(Beginning of Data shown)

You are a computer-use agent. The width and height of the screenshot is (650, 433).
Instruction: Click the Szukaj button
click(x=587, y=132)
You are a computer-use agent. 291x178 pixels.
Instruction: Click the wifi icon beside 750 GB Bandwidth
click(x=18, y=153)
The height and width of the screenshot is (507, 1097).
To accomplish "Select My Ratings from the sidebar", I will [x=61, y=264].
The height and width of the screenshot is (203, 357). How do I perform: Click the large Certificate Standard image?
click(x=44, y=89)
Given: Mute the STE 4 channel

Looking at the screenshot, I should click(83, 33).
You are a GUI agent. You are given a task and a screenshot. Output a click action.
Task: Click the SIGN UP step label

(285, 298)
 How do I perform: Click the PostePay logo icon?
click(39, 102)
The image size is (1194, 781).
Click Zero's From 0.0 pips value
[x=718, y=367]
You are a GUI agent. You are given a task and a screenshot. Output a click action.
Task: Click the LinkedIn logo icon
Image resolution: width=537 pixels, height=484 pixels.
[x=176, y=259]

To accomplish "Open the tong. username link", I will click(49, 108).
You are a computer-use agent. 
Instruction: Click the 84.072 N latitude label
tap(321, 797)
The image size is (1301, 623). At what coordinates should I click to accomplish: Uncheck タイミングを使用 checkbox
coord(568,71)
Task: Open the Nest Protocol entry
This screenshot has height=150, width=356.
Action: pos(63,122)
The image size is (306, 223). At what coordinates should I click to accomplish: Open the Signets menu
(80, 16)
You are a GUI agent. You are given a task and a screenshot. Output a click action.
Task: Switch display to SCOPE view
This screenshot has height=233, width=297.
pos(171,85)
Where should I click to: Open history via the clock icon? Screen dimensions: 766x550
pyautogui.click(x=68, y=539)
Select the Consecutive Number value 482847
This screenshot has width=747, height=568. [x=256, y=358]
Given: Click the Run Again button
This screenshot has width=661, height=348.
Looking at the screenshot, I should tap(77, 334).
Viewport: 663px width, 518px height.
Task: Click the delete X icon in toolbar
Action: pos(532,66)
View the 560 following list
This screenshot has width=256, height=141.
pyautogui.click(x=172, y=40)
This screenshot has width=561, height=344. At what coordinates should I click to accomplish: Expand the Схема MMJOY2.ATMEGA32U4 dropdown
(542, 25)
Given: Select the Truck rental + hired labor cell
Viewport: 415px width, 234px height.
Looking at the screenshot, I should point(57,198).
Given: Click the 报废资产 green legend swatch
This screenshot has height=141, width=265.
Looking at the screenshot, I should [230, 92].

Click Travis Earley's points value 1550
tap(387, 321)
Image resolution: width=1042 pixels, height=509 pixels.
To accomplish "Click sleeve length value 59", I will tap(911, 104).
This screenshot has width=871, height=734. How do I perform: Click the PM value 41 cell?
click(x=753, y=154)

(End of Data shown)

**Required work:**
Having read the entries, output all of them verbatim.

**Solution for this problem:**
You are a computer-use agent. The width and height of the screenshot is (650, 433).
Instruction: Click the Szukaj button
click(x=587, y=132)
You are a computer-use agent. 291x178 pixels.
Instruction: Click the wifi icon beside 750 GB Bandwidth
click(x=18, y=153)
The height and width of the screenshot is (507, 1097).
To accomplish "Select My Ratings from the sidebar", I will [x=61, y=264].
The height and width of the screenshot is (203, 357). How do I perform: Click the large Certificate Standard image?
click(x=44, y=89)
Given: Mute the STE 4 channel

Looking at the screenshot, I should click(83, 33).
You are a GUI agent. You are given a task and a screenshot. Output a click action.
Task: Click the SIGN UP step label

(285, 298)
 How do I perform: Click the PostePay logo icon?
click(39, 102)
The image size is (1194, 781).
Click Zero's From 0.0 pips value
[x=718, y=367]
You are a GUI agent. You are given a task and a screenshot. Output a click action.
Task: Click the LinkedIn logo icon
Image resolution: width=537 pixels, height=484 pixels.
[x=176, y=259]

To accomplish "Open the tong. username link", I will click(49, 108).
You are a computer-use agent. 
Instruction: Click the 84.072 N latitude label
tap(321, 797)
The image size is (1301, 623). At what coordinates should I click to accomplish: Uncheck タイミングを使用 checkbox
coord(568,71)
Task: Open the Nest Protocol entry
This screenshot has height=150, width=356.
Action: pos(63,122)
The image size is (306, 223). At what coordinates should I click to accomplish: Open the Signets menu
(80, 16)
You are a GUI agent. You are given a task and a screenshot. Output a click action.
Task: Switch display to SCOPE view
This screenshot has height=233, width=297.
pos(171,85)
Where should I click to: Open history via the clock icon? Screen dimensions: 766x550
pyautogui.click(x=68, y=539)
Select the Consecutive Number value 482847
This screenshot has width=747, height=568. [x=256, y=358]
Given: Click the Run Again button
This screenshot has width=661, height=348.
Looking at the screenshot, I should tap(77, 334).
Viewport: 663px width, 518px height.
Task: Click the delete X icon in toolbar
Action: pos(532,66)
View the 560 following list
This screenshot has width=256, height=141.
pyautogui.click(x=172, y=40)
This screenshot has width=561, height=344. At what coordinates should I click to accomplish: Expand the Схема MMJOY2.ATMEGA32U4 dropdown
(542, 25)
Given: Select the Truck rental + hired labor cell
Viewport: 415px width, 234px height.
Looking at the screenshot, I should point(57,198).
Given: Click the 报废资产 green legend swatch
This screenshot has height=141, width=265.
Looking at the screenshot, I should [230, 92].

Click Travis Earley's points value 1550
tap(387, 321)
Image resolution: width=1042 pixels, height=509 pixels.
To accomplish "Click sleeve length value 59", I will tap(911, 104).
This screenshot has width=871, height=734. How do I perform: Click the PM value 41 cell?
click(x=753, y=154)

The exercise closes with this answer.